Organizing Computation for High-Performance Visual Computing
Future visual computing applications—from photorealistic real-time rendering, to 4D light field cameras, to pervasive sensing and computer vision—demand orders of magnitude more computation than we currently have. From data centers to mobile devices, performance and energy scaling is limited by locality (the distance over which data has to move, e.g., from nearby caches, far away main memory, or across
networks) and parallelism. Because of this, I argue that we should think of the performance and efficiency of an application as determined not just by the algorithm and the hardware on which it runs, but critically also by the organization of computations and data. For algorithms with the same complexity—even the exact same set of arithmetic operations and data—executing on the same hardware, the order and granularity of execution and placement of data can easily change performance by an order of magnitude because of locality and parallelism. To extract the full potential of our machines, we must treat the organization of computation as a first class concern while working across all levels from algorithms and data structures, to compilers, to hardware.

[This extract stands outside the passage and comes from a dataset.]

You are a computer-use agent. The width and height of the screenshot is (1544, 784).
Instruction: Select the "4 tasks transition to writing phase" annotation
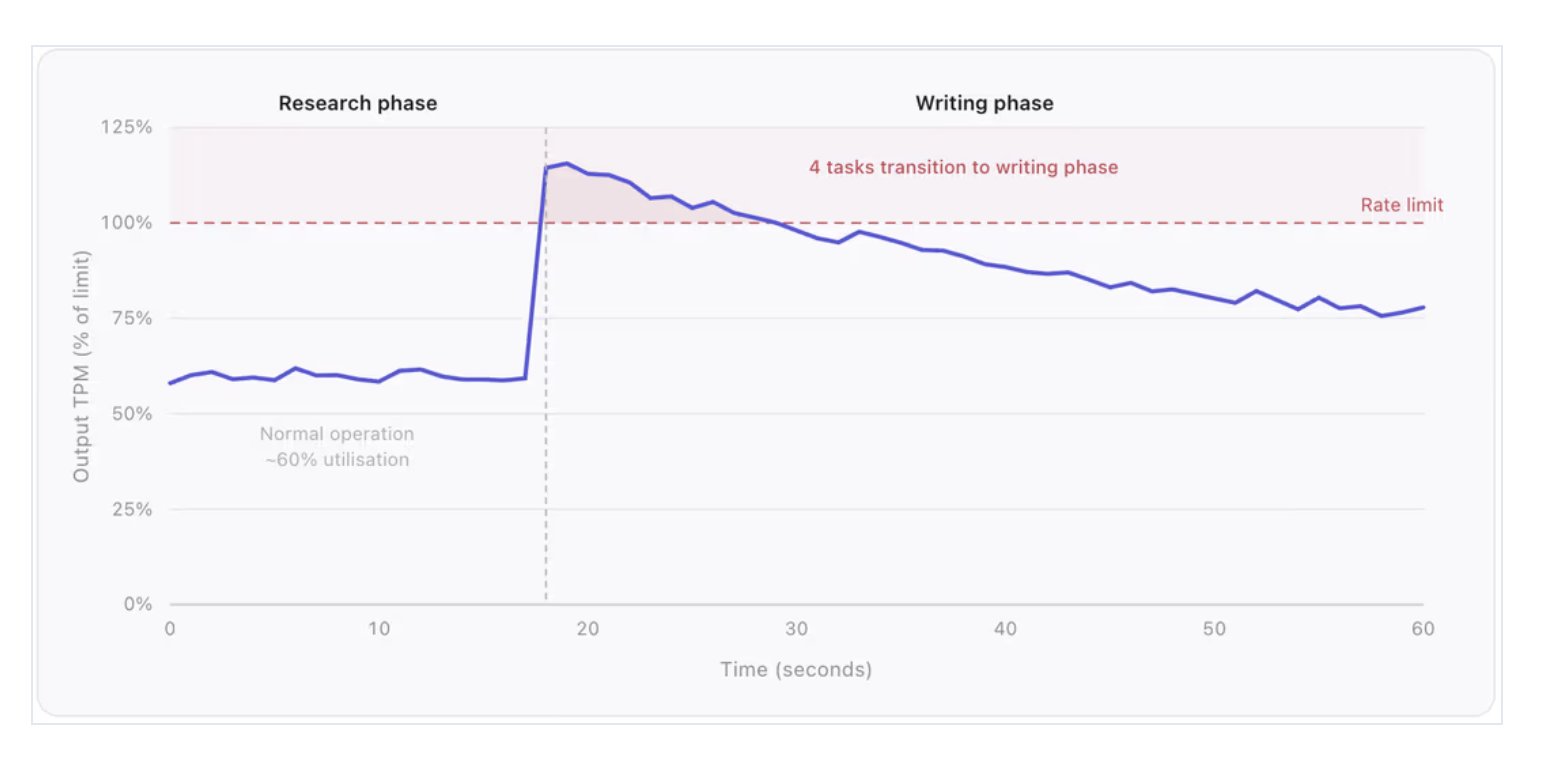click(x=963, y=167)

This talk will present facets of this philosophy in systems I have built for visual computing applications from image processing and vision, to 3D rendering, simulation, optimization, and 3D printing. I will show that, for data-parallel pipelines common in graphics, imaging, and other data-intensive applications, the organization of computations and data for a given algorithm is constrained by a fundamental tension between parallelism, locality, and redundant computation of shared values. I will focus particularly on the Halide language and compiler for image processing, which explicitly separates what computations define an algorithm from the choices of organization which determine parallelism, locality, memory footprint, and synchronization. I will show how this approach can enable much simpler programs to deliver performance often many times faster than the best prior hand-tuned C, assembly, and CUDA implementations, while scaling across radically different architectures, from ARM cores, to massively parallel GPUs, to FPGAs and custom ASICs.
Jonathan Ragan-Kelley is a postdoc in computer science at Stanford. He works on high-efficiency visual computing, including systems, compilers, and architectures for image processing, vision, 3D rendering, 3D printing, physical simulation, and scientific computing.

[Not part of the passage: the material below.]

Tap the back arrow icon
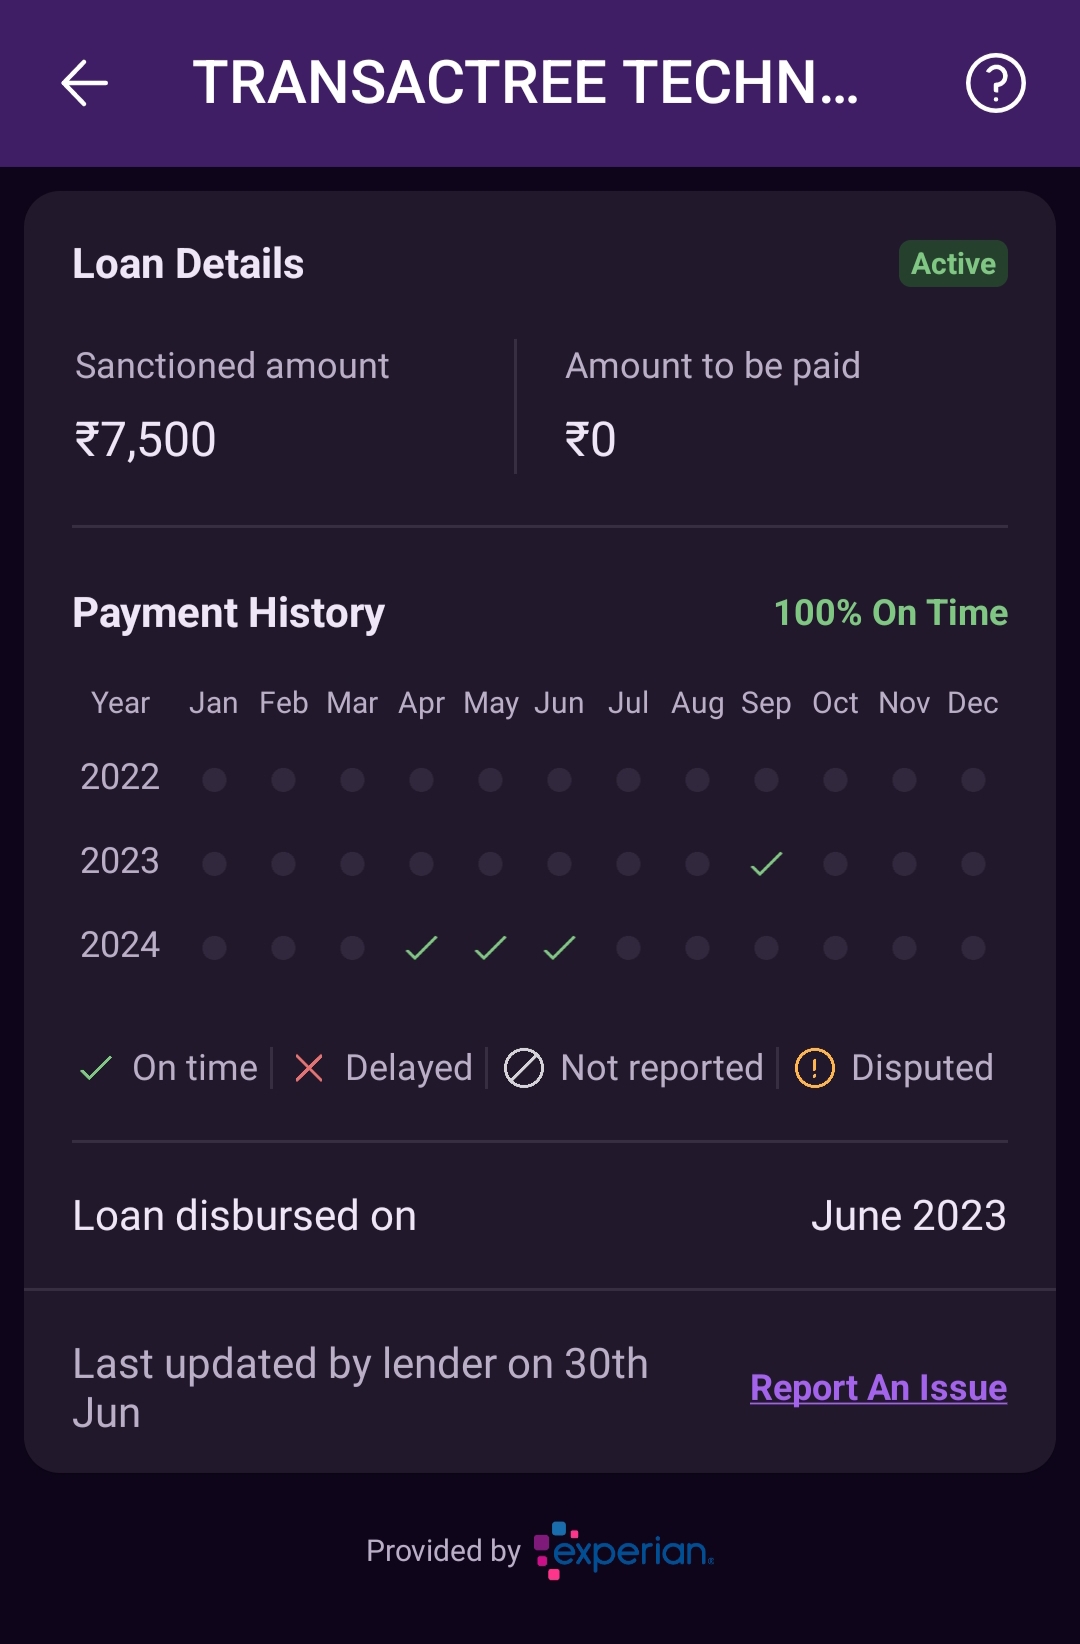 84,83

He earned his PhD in Computer Science at MIT in 2014, where he built the Halide language for high-performance image processing. Halide is now used throughout industry to deploy code to hundreds of millions of smartphones and process tens of billions of images per day. Jonathan previously built the Lightspeed preview system, which was used on over a dozen films at Industrial Light & Magic and was a finalist for an Academy Technical Achievement Award. He has worked in GPU architecture, compilers, and research at NVIDIA, Intel, and ATI.